Items from a dataset
__________
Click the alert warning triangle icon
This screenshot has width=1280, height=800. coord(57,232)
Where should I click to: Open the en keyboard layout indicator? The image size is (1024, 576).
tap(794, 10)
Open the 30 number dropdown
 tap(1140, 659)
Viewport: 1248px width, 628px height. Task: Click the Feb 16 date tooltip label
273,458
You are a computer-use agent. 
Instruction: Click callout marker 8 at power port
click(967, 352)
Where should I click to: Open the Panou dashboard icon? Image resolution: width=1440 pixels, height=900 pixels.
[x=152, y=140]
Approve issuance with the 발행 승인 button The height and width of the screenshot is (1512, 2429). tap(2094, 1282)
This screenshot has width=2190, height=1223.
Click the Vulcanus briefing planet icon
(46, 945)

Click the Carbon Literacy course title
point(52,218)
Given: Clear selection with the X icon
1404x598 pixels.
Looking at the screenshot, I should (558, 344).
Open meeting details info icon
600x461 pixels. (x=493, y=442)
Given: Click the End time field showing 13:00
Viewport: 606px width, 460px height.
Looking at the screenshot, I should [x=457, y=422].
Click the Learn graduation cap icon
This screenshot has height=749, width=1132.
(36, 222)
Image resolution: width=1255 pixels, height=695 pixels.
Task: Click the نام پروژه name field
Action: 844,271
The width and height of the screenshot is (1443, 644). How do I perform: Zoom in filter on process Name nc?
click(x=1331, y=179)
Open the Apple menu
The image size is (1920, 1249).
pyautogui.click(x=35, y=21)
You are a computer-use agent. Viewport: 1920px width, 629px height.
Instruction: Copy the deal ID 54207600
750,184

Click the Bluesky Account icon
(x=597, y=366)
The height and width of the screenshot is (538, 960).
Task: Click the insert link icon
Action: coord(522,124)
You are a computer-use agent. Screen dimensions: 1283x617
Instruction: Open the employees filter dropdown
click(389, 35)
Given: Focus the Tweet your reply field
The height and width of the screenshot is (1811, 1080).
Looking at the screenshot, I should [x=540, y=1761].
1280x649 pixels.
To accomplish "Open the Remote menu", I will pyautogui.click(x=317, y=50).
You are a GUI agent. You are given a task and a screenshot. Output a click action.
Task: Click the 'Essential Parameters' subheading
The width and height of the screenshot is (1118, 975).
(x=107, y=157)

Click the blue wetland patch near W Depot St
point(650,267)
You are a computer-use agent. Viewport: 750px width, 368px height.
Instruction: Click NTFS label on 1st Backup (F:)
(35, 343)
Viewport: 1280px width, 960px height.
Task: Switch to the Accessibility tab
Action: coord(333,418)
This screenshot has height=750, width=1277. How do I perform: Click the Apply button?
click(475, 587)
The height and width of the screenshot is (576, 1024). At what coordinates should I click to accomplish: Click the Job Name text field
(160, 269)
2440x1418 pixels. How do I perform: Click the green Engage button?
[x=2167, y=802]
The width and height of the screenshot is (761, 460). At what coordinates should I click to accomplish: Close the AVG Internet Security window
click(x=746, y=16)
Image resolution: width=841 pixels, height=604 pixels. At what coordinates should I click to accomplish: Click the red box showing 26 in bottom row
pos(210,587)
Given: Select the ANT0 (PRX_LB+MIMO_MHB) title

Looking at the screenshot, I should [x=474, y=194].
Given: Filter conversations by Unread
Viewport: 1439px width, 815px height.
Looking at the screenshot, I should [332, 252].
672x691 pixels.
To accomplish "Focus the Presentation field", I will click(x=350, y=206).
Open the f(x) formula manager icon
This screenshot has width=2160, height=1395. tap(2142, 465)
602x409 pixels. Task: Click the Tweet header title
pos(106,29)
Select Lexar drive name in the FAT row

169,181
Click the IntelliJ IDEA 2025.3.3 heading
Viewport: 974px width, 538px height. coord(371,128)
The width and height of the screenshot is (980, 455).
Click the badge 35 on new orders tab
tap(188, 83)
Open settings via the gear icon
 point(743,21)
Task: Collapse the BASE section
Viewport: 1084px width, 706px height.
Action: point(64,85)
__________
Given instruction:
Convert every line of the records above into a JSON list of strings, one string per line, with blank lines omitted.

Exercise output:
[
  "Click the alert warning triangle icon",
  "This screenshot has width=1280, height=800. coord(57,232)",
  "Where should I click to: Open the en keyboard layout indicator? The image size is (1024, 576).",
  "tap(794, 10)",
  "Open the 30 number dropdown",
  " tap(1140, 659)",
  "Viewport: 1248px width, 628px height. Task: Click the Feb 16 date tooltip label",
  "273,458",
  "You are a computer-use agent. ",
  "Instruction: Click callout marker 8 at power port",
  "click(967, 352)",
  "Where should I click to: Open the Panou dashboard icon? Image resolution: width=1440 pixels, height=900 pixels.",
  "[x=152, y=140]",
  "Approve issuance with the 발행 승인 button The height and width of the screenshot is (1512, 2429). tap(2094, 1282)",
  "This screenshot has width=2190, height=1223.",
  "Click the Vulcanus briefing planet icon",
  "(46, 945)",
  "Click the Carbon Literacy course title",
  "point(52,218)",
  "Given: Clear selection with the X icon",
  "1404x598 pixels.",
  "Looking at the screenshot, I should (558, 344).",
  "Open meeting details info icon",
  "600x461 pixels. (x=493, y=442)",
  "Given: Click the End time field showing 13:00",
  "Viewport: 606px width, 460px height.",
  "Looking at the screenshot, I should [x=457, y=422].",
  "Click the Learn graduation cap icon",
  "This screenshot has height=749, width=1132.",
  "(36, 222)",
  "Image resolution: width=1255 pixels, height=695 pixels.",
  "Task: Click the نام پروژه name field",
  "Action: 844,271",
  "The width and height of the screenshot is (1443, 644). How do I perform: Zoom in filter on process Name nc?",
  "click(x=1331, y=179)",
  "Open the Apple menu",
  "The image size is (1920, 1249).",
  "pyautogui.click(x=35, y=21)",
  "You are a computer-use agent. Viewport: 1920px width, 629px height.",
  "Instruction: Copy the deal ID 54207600",
  "750,184",
  "Click the Bluesky Account icon",
  "(x=597, y=366)",
  "The height and width of the screenshot is (538, 960).",
  "Task: Click the insert link icon",
  "Action: coord(522,124)",
  "You are a computer-use agent. Screen dimensions: 1283x617",
  "Instruction: Open the employees filter dropdown",
  "click(389, 35)",
  "Given: Focus the Tweet your reply field",
  "The height and width of the screenshot is (1811, 1080).",
  "Looking at the screenshot, I should [x=540, y=1761].",
  "1280x649 pixels.",
  "To accomplish \"Open the Remote menu\", I will pyautogui.click(x=317, y=50).",
  "You are a GUI agent. You are given a task and a screenshot. Output a click action.",
  "Task: Click the 'Essential Parameters' subheading",
  "The width and height of the screenshot is (1118, 975).",
  "(x=107, y=157)",
  "Click the blue wetland patch near W Depot St",
  "point(650,267)",
  "You are a computer-use agent. Viewport: 750px width, 368px height.",
  "Instruction: Click NTFS label on 1st Backup (F:)",
  "(35, 343)",
  "Viewport: 1280px width, 960px height.",
  "Task: Switch to the Accessibility tab",
  "Action: coord(333,418)",
  "This screenshot has height=750, width=1277. How do I perform: Click the Apply button?",
  "click(475, 587)",
  "The height and width of the screenshot is (576, 1024). At what coordinates should I click to accomplish: Click the Job Name text field",
  "(160, 269)",
  "2440x1418 pixels. How do I perform: Click the green Engage button?",
  "[x=2167, y=802]",
  "The width and height of the screenshot is (761, 460). At what coordinates should I click to accomplish: Close the AVG Internet Security window",
  "click(x=746, y=16)",
  "Image resolution: width=841 pixels, height=604 pixels. At what coordinates should I click to accomplish: Click the red box showing 26 in bottom row",
  "pos(210,587)",
  "Given: Select the ANT0 (PRX_LB+MIMO_MHB) title",
  "Looking at the screenshot, I should [x=474, y=194].",
  "Given: Filter conversations by Unread",
  "Viewport: 1439px width, 815px height.",
  "Looking at the screenshot, I should [332, 252].",
  "672x691 pixels.",
  "To accomplish \"Focus the Presentation field\", I will click(x=350, y=206).",
  "Open the f(x) formula manager icon",
  "This screenshot has width=2160, height=1395. tap(2142, 465)",
  "602x409 pixels. Task: Click the Tweet header title",
  "pos(106,29)",
  "Select Lexar drive name in the FAT row",
  "169,181",
  "Click the IntelliJ IDEA 2025.3.3 heading",
  "Viewport: 974px width, 538px height. coord(371,128)",
  "The width and height of the screenshot is (980, 455).",
  "Click the badge 35 on new orders tab",
  "tap(188, 83)",
  "Open settings via the gear icon",
  " point(743,21)",
  "Task: Collapse the BASE section",
  "Viewport: 1084px width, 706px height.",
  "Action: point(64,85)"
]